• _WHAT IS BEING ASKED_:
Extract every line of the data below and reproduce each one without alteration.

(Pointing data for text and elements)
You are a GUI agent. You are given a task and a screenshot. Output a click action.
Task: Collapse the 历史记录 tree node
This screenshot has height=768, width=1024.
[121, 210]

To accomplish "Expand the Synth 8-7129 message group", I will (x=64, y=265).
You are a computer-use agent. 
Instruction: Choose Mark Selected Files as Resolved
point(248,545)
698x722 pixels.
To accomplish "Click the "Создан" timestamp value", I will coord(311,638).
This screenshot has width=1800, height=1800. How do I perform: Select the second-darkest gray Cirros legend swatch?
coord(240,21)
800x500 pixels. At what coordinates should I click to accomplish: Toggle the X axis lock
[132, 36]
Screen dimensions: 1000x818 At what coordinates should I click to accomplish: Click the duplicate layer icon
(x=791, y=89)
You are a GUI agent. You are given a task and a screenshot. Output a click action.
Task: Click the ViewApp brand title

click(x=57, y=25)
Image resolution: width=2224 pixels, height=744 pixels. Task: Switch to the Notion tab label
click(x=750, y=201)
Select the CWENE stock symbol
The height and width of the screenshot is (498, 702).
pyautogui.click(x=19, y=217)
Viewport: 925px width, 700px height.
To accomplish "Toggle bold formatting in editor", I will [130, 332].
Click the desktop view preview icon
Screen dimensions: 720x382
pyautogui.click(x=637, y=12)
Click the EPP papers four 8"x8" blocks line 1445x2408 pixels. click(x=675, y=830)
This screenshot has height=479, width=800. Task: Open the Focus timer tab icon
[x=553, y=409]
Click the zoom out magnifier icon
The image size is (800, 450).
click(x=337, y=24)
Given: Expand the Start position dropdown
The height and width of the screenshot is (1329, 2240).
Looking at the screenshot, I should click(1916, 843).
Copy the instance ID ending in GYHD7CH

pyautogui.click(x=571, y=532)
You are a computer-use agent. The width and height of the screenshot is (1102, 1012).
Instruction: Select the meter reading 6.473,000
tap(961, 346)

• _FINISHED TASK_:
You are a GUI agent. You are given a task and a screenshot. Output a click action.
Task: Collapse the 历史记录 tree node
This screenshot has height=768, width=1024.
[121, 210]

To accomplish "Expand the Synth 8-7129 message group", I will (x=64, y=265).
You are a computer-use agent. 
Instruction: Choose Mark Selected Files as Resolved
point(248,545)
698x722 pixels.
To accomplish "Click the "Создан" timestamp value", I will coord(311,638).
This screenshot has width=1800, height=1800. How do I perform: Select the second-darkest gray Cirros legend swatch?
coord(240,21)
800x500 pixels. At what coordinates should I click to accomplish: Toggle the X axis lock
[132, 36]
Screen dimensions: 1000x818 At what coordinates should I click to accomplish: Click the duplicate layer icon
(x=791, y=89)
You are a GUI agent. You are given a task and a screenshot. Output a click action.
Task: Click the ViewApp brand title

click(x=57, y=25)
Image resolution: width=2224 pixels, height=744 pixels. Task: Switch to the Notion tab label
click(x=750, y=201)
Select the CWENE stock symbol
The height and width of the screenshot is (498, 702).
pyautogui.click(x=19, y=217)
Viewport: 925px width, 700px height.
To accomplish "Toggle bold formatting in editor", I will [130, 332].
Click the desktop view preview icon
Screen dimensions: 720x382
pyautogui.click(x=637, y=12)
Click the EPP papers four 8"x8" blocks line 1445x2408 pixels. click(x=675, y=830)
This screenshot has height=479, width=800. Task: Open the Focus timer tab icon
[x=553, y=409]
Click the zoom out magnifier icon
The image size is (800, 450).
click(x=337, y=24)
Given: Expand the Start position dropdown
The height and width of the screenshot is (1329, 2240).
Looking at the screenshot, I should click(1916, 843).
Copy the instance ID ending in GYHD7CH

pyautogui.click(x=571, y=532)
You are a computer-use agent. The width and height of the screenshot is (1102, 1012).
Instruction: Select the meter reading 6.473,000
tap(961, 346)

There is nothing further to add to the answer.